**Work to complete:**
• a. Answer these questions from the devotional on Jesus and Herod:
(i) What did Herod want to see when Jesus was brought to him?
(ii) What three things does the writer say Jesus doesn't need?
(iii) As a brother, what does the writer admit he doesn't do?
• b. Extend the devotional on Jesus and Herod onward from its last line, "As a son...the list is too long."

When Jesus was brought to him he wanted to see a show, some miraculous sign. Jesus was a curiosity for him.
I’ll bet if Jesus would have performed he would of been set free. Jesus could have had Herod eating out of his hand, he could have healed a cripple, made the sky rain specks of gold dust, knocked everyone down with Holy Spirit power - - a first century Pentecostal revival.
But no. Jesus came for a serious purpose. He came to die so we would have peace with God. He did not come to entertain and impress the mockers, give them a good time.
Never did Jesus throw his pearls before swine. And never did Jesus veer off course from his Father’s will just so people would like him.
He was about the business of important things. He procured forgiveness for us all. He came to conquer death.
Why didn’t Jesus wait 2,000 more years when technology could have transmitted his miracles and messages via YouTube? He could have been a rockstar, writing songs that packed large auditoriums? He could have won The Voice or American Idol and then the world would have really been impressed?
He didn’t do those things because he is not a game player. He doesn’t need fame, riches or popularity. He doesn’t even need smiling Joel Osteen to promote him.
You are the one who needs him. You need his substitutionary payment, you need to be saved from hell even if The Pope doesn’t believe in it anymore. There are far more important things than being happy, entertained and impressed. There is eternity at stake.
When he comes back the real show will begin. The one we have all been waiting for. The pomp and circumstances of his Kingdom will arrive. The brightness of his glory will overtake and dispel all the shadows of the earth. Sin will be abolished and obliterated.
But until that day comes we as the church need to quit playing games, trying to impress the world by their standards. When we are mocked by fools we need to remain quiet. When they want a bigger and better show we need to stop trying so hard.
We need to tell people the simple gospel message through relationships. Person to person. We need to help people find peace with a holy God.
I find the more sincere we are the more people will listen. We should quit trying to compete just to impress the important. Let’s love small people again!
The one person who did nothing wrong, paid for all of my wrongs. And there are too many to count. I should be better at so much: A husband, a father, a pastor, a brother, a son. I am all of these and I fail.
As a husband I haven’t loved my wife enough. Said the wrong things at the wrong times. Sat on the couch too much and too long. Demanded many things in simmering anger.
As a father I have been lazy and lax. I haven’t taught and trained like I should. I have gotten mad when I should have listened. I can't get the years back.
As a pastor I definitely don’t pray nearly enough. I preach at times to perform. I like to be liked.
As a brother I don’t keep in contact. I slip in, wave, hug and slip out.
As a son...the list is too long.

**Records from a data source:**
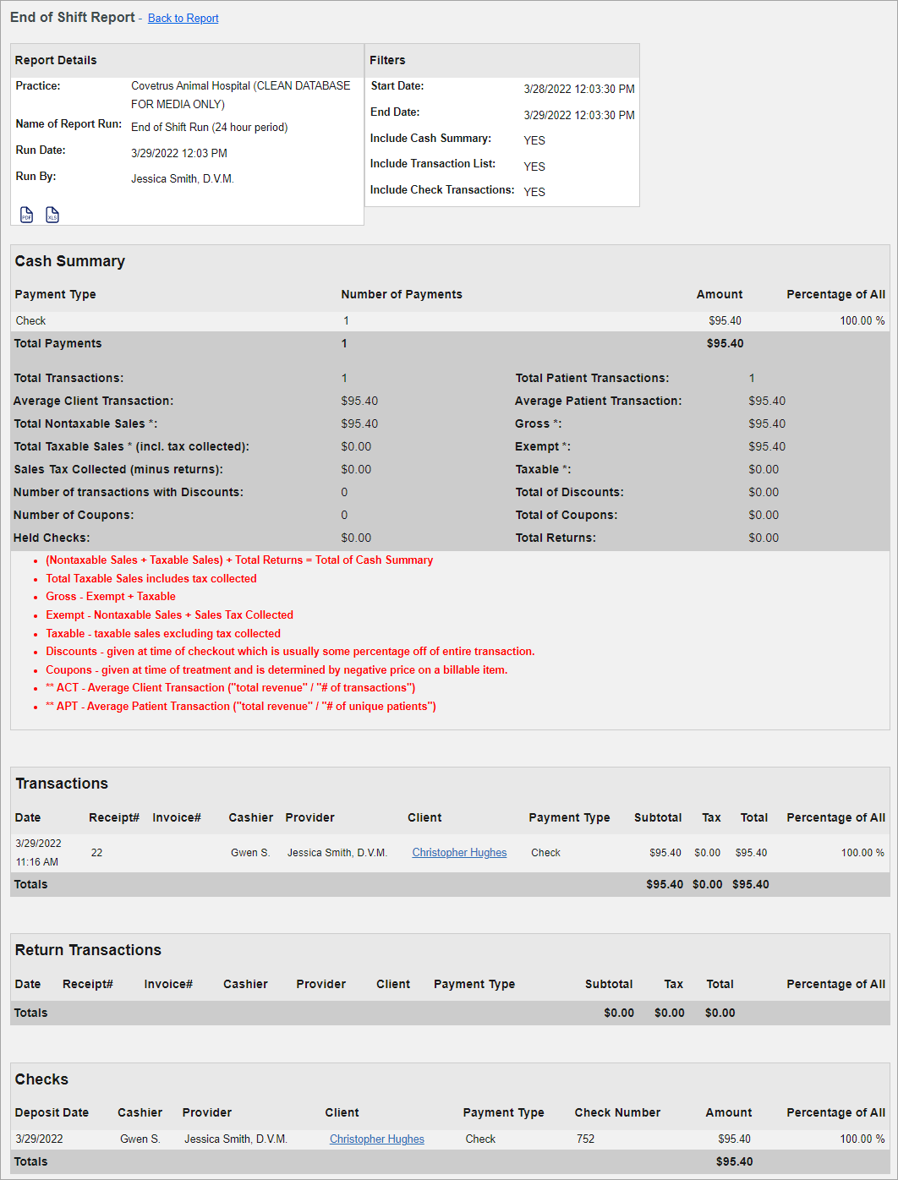
Task: Open the Back to Report link
Action: (183, 18)
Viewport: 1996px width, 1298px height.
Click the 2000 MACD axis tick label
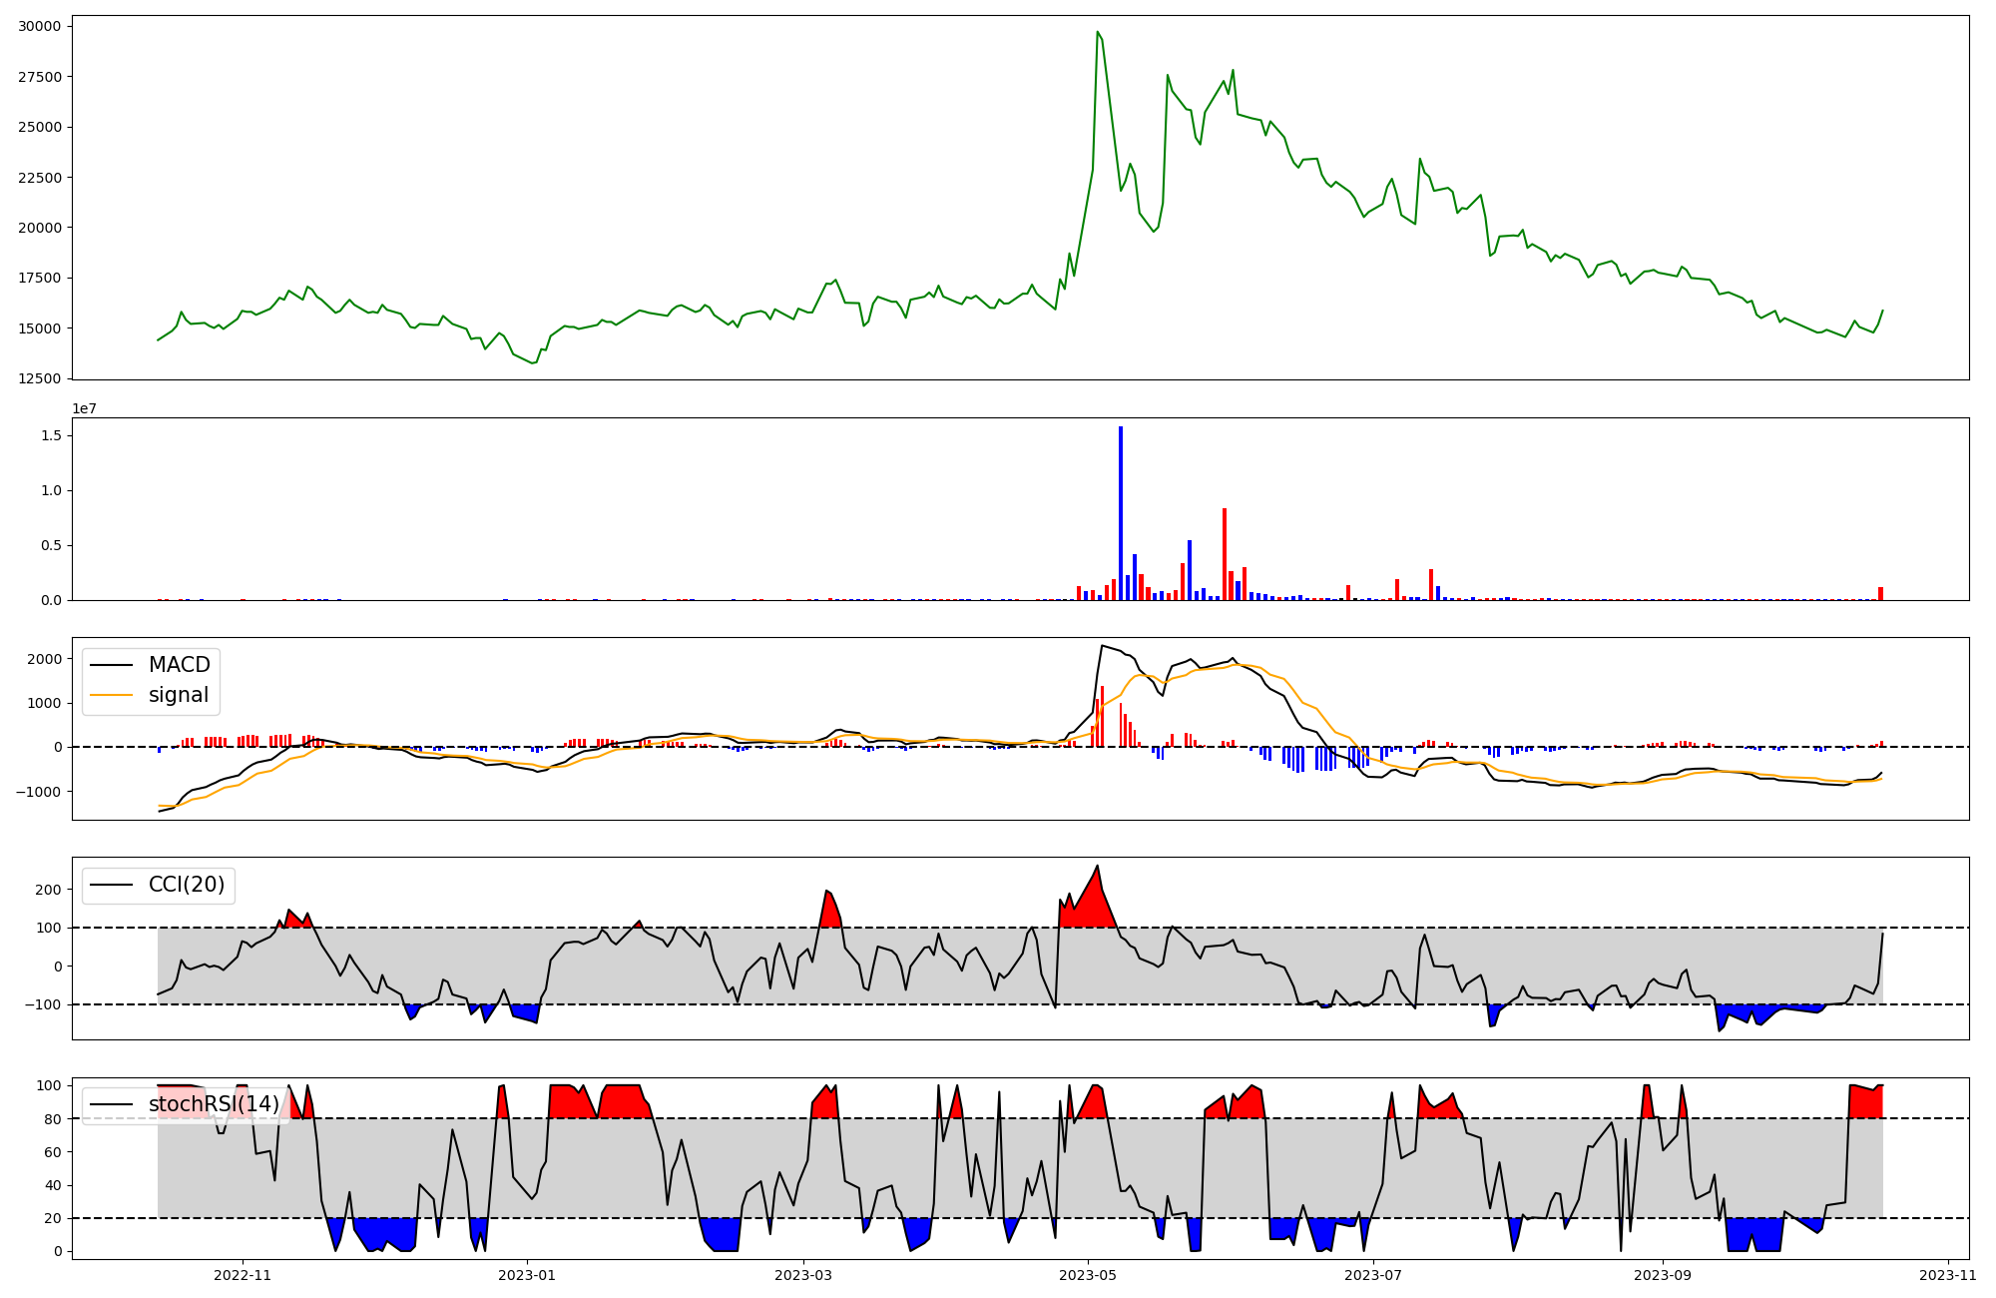coord(45,659)
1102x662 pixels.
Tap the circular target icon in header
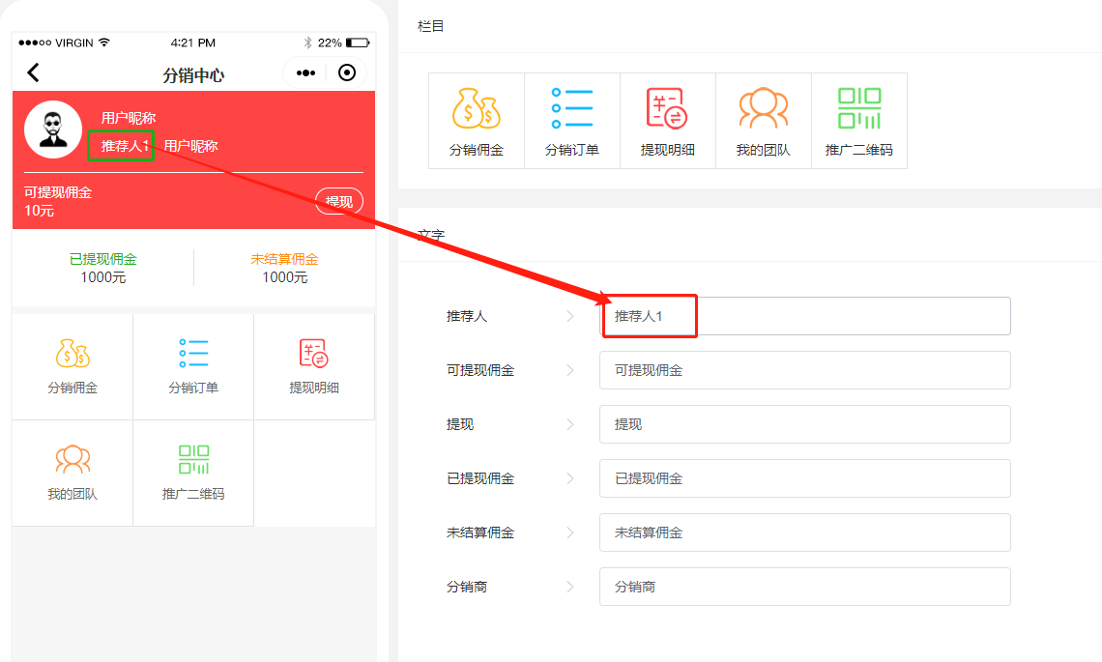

**Outputs for the tasks:**
• a.
(i) A show, some miraculous sign.
(ii) Fame, riches or popularity.
(iii) Keep in contact.

• b.
And then I read in Psalm 69:4 one line that stops my heart. I am overwhelmed everytime I read it. It makes no sense:
“What I (Jesus) did not steal must I (Jesus) now restore?”
This is the cross. A payment for my failure. At every point I have stumbled, fell, rebelled and willfully sinned, Jesus paid for it.
It makes no sense.
Why would he do this? Why did he let me go free? I failed. I keep failing, and I always will.
The only thing I can figure is John 14:3, “I (Jesus) will come again and will take you to myself, that where I am you may be also.”
Jesus wants to be with me.
And the cross was the only way.
It makes no sense, but I accept.
“There are no ordinary people. You have never talked to a mere mortal. Nations, cultures, arts, civilizations - these are mortal, and their life is to ours as the life of a gnat. But it is immortals whom we joke with, work with, marry, snub and exploit - immortal horrors or everlasting splendors. This does not mean that we are to be perpetually solemn. We must play. But our merriment must be of that kind (and it is, in fact, the merriest kind) which exists between people who have, from the outset, taken each other seriously - no flippancy, no superiority, no presumption.” (C. S. Lewis)
There are some thoughts that are so sublime, so lofty in scope and substance, we must keep reaching toward them in wonder. If we can grasp just a speck, a sliver of true understanding, we will be far better people for it. This particular quote by C.S. Lewis from “The Weight of Glory” is just the kind of vaunted ideal that set my heart aflame the first time I read and considered it.
Glory, what is it really? I think the best definition I have heard is that Glory is God’s beautiful heaviness that will be shared with us; we are the hidden immortals.
Immortals, kept from decay and deterioration, we will one day be shining like a star in the sky. When Jesus gave Peter, James and John a quick peek of his Glory on the mount of transfiguration it is said by Luke in 9:29, “his appearance was like a bolt of lightning.” Think on that. Stop, ponder it...we will share in it. That is why Lewis says, “There are no ordinary people...we joke with, work with, marry, snub everlasting splendors.” This is what he means - - the average Joe is not nor ever will be just average. He will be a person arrayed in lightning.
If that same average Joe was to reject the Gospel his immortality is to become a “horror.” Isaiah 66:24 says of him, “And they will go out and look on the dead bodies of those who rebelled against me; the worms that eat them will not die, the fire that burns them will not be quenched, and they will be loathsome to all mankind.”
The greatness of Glory is juxtaposed against the ravages of condemnation. They both are possible states of existence maintained eternally for every individual who presently walks the earth.
As it is now, we see through a glass darkly.
If you are destined for Glory, someday you will walk upon this earth as a god. Both invincible, heavy, and beautiful. Charles Spurgeon once taught that when you have the strength of an immortal, you will be able to rip a tree from the soil, trunk and roots in all. If I saw you now as eternally you will be then I wouldn’t be able to take my eyes off you. I would be held spellbound marveling at your splendor. However, if you are destined for wrath, and you could be seen today as you will be, my heart would be ripped apart in pity over your loathsome condition. Twisted and broken, an object of scorn.
If this is to be true, which the holy scriptures confirm, Lewis is right when he says we need to take each other much more seriously than we presently do. People in general, don’t seem to matter to each other. We casually cast each other off as either a nuisance or use them as a distraction to pass the boredom of the day. People have become to us irritants or play things. We fail to consider the enormity of what future possibilities we encounter daily with each person we meet.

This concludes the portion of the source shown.